_Stored entries_
..........
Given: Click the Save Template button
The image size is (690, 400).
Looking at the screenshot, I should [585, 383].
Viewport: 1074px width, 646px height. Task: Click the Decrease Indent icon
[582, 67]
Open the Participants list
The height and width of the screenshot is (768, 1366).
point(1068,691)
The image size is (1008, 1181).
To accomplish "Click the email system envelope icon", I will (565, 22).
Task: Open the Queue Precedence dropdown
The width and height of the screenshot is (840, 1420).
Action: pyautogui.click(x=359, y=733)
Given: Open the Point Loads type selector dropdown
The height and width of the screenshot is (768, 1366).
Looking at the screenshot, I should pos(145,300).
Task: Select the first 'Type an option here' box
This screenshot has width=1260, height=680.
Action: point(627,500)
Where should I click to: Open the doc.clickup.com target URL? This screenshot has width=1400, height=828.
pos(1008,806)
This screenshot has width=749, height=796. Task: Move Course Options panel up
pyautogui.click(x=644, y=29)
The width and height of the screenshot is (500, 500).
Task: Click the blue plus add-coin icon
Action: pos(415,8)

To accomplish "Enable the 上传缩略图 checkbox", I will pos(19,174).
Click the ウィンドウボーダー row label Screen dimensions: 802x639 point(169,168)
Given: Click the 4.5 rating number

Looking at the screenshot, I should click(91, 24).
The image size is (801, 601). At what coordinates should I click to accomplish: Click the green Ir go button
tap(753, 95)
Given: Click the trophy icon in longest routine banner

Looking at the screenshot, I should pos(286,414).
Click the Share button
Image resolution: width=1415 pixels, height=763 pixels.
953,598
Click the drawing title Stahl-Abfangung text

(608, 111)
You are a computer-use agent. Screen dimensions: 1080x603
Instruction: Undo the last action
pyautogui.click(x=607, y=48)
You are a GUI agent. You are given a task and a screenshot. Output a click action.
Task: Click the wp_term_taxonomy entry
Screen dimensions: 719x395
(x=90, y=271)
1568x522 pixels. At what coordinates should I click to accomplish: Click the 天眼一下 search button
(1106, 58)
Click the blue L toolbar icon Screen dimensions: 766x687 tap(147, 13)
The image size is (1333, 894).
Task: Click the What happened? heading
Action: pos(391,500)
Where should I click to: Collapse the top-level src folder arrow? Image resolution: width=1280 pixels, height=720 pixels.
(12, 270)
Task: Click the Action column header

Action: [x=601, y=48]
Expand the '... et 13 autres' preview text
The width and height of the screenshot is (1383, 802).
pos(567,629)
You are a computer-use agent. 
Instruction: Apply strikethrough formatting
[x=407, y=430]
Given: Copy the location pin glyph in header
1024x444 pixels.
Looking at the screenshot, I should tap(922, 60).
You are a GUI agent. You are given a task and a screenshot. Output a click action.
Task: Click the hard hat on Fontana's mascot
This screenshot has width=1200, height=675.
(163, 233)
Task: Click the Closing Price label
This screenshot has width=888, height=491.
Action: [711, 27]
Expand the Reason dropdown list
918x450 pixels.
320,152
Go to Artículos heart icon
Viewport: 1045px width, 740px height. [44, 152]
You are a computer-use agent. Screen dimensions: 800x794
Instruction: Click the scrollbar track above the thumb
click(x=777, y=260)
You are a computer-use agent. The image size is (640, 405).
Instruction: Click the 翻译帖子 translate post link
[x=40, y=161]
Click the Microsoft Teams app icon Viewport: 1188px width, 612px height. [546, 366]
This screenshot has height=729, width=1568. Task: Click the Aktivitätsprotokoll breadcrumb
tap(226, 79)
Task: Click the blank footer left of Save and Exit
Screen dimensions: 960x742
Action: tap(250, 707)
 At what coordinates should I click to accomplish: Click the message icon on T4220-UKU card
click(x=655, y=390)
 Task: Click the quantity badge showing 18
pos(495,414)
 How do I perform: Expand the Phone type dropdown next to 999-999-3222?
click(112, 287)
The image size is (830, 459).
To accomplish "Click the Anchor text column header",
..........
_Description of the task_
Copy out all the entries shown above, character for character.

_Exercise solution_
Given: Click the Save Template button
The image size is (690, 400).
Looking at the screenshot, I should [585, 383].
Viewport: 1074px width, 646px height. Task: Click the Decrease Indent icon
[582, 67]
Open the Participants list
The height and width of the screenshot is (768, 1366).
point(1068,691)
The image size is (1008, 1181).
To accomplish "Click the email system envelope icon", I will (565, 22).
Task: Open the Queue Precedence dropdown
The width and height of the screenshot is (840, 1420).
Action: pyautogui.click(x=359, y=733)
Given: Open the Point Loads type selector dropdown
The height and width of the screenshot is (768, 1366).
Looking at the screenshot, I should pos(145,300).
Task: Select the first 'Type an option here' box
This screenshot has width=1260, height=680.
Action: point(627,500)
Where should I click to: Open the doc.clickup.com target URL? This screenshot has width=1400, height=828.
pos(1008,806)
This screenshot has width=749, height=796. Task: Move Course Options panel up
pyautogui.click(x=644, y=29)
The width and height of the screenshot is (500, 500).
Task: Click the blue plus add-coin icon
Action: pos(415,8)

To accomplish "Enable the 上传缩略图 checkbox", I will pos(19,174).
Click the ウィンドウボーダー row label Screen dimensions: 802x639 point(169,168)
Given: Click the 4.5 rating number

Looking at the screenshot, I should click(91, 24).
The image size is (801, 601). At what coordinates should I click to accomplish: Click the green Ir go button
tap(753, 95)
Given: Click the trophy icon in longest routine banner

Looking at the screenshot, I should pos(286,414).
Click the Share button
Image resolution: width=1415 pixels, height=763 pixels.
953,598
Click the drawing title Stahl-Abfangung text

(608, 111)
You are a computer-use agent. Screen dimensions: 1080x603
Instruction: Undo the last action
pyautogui.click(x=607, y=48)
You are a GUI agent. You are given a task and a screenshot. Output a click action.
Task: Click the wp_term_taxonomy entry
Screen dimensions: 719x395
(x=90, y=271)
1568x522 pixels. At what coordinates should I click to accomplish: Click the 天眼一下 search button
(1106, 58)
Click the blue L toolbar icon Screen dimensions: 766x687 tap(147, 13)
The image size is (1333, 894).
Task: Click the What happened? heading
Action: pos(391,500)
Where should I click to: Collapse the top-level src folder arrow? Image resolution: width=1280 pixels, height=720 pixels.
(12, 270)
Task: Click the Action column header

Action: [x=601, y=48]
Expand the '... et 13 autres' preview text
The width and height of the screenshot is (1383, 802).
pos(567,629)
You are a computer-use agent. 
Instruction: Apply strikethrough formatting
[x=407, y=430]
Given: Copy the location pin glyph in header
1024x444 pixels.
Looking at the screenshot, I should tap(922, 60).
You are a GUI agent. You are given a task and a screenshot. Output a click action.
Task: Click the hard hat on Fontana's mascot
This screenshot has width=1200, height=675.
(163, 233)
Task: Click the Closing Price label
This screenshot has width=888, height=491.
Action: [711, 27]
Expand the Reason dropdown list
918x450 pixels.
320,152
Go to Artículos heart icon
Viewport: 1045px width, 740px height. [44, 152]
You are a computer-use agent. Screen dimensions: 800x794
Instruction: Click the scrollbar track above the thumb
click(x=777, y=260)
You are a computer-use agent. The image size is (640, 405).
Instruction: Click the 翻译帖子 translate post link
[x=40, y=161]
Click the Microsoft Teams app icon Viewport: 1188px width, 612px height. [546, 366]
This screenshot has height=729, width=1568. Task: Click the Aktivitätsprotokoll breadcrumb
tap(226, 79)
Task: Click the blank footer left of Save and Exit
Screen dimensions: 960x742
Action: tap(250, 707)
 At what coordinates should I click to accomplish: Click the message icon on T4220-UKU card
click(x=655, y=390)
 Task: Click the quantity badge showing 18
pos(495,414)
 How do I perform: Expand the Phone type dropdown next to 999-999-3222?
click(112, 287)
The image size is (830, 459).
To accomplish "Click the Anchor text column header",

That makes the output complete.